■ Your goal ■
Scan the records below. Copy every line in which the word "souřadnicových" appears.

Stored data:
· · · · · · ·

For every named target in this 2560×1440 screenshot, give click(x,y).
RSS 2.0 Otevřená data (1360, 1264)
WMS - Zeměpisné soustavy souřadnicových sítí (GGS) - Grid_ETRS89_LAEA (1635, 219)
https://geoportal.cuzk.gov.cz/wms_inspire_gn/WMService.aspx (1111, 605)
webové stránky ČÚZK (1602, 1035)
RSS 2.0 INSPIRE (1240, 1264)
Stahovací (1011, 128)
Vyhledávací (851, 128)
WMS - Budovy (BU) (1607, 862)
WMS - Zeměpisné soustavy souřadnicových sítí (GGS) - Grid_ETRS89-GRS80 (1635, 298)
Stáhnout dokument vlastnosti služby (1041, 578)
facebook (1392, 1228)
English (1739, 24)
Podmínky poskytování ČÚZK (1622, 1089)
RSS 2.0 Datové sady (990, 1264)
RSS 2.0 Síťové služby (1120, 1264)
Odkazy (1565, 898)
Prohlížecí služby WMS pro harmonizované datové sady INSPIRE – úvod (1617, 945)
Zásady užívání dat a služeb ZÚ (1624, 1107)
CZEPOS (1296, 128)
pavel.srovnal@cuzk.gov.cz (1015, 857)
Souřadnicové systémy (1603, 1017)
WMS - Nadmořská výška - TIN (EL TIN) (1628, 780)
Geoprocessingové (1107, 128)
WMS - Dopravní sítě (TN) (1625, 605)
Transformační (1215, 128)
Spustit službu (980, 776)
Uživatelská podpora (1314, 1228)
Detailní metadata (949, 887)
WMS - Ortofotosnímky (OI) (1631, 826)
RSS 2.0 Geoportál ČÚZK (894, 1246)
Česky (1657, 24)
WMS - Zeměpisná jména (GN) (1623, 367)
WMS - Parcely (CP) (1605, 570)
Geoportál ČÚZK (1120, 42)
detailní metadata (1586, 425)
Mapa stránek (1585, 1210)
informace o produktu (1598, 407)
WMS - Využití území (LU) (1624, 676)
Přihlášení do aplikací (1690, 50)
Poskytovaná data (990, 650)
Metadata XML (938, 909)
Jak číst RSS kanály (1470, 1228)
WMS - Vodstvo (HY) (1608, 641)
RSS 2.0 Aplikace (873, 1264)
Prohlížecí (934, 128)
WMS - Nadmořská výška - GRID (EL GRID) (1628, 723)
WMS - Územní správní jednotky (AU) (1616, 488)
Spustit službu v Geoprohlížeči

· · · · · · ·

■ Completed task ■
WMS - Zeměpisné soustavy souřadnicových sítí (GGS) - Grid_ETRS89_LAEA (1635, 219)
WMS - Zeměpisné soustavy souřadnicových sítí (GGS) - Grid_ETRS89-GRS80 (1635, 298)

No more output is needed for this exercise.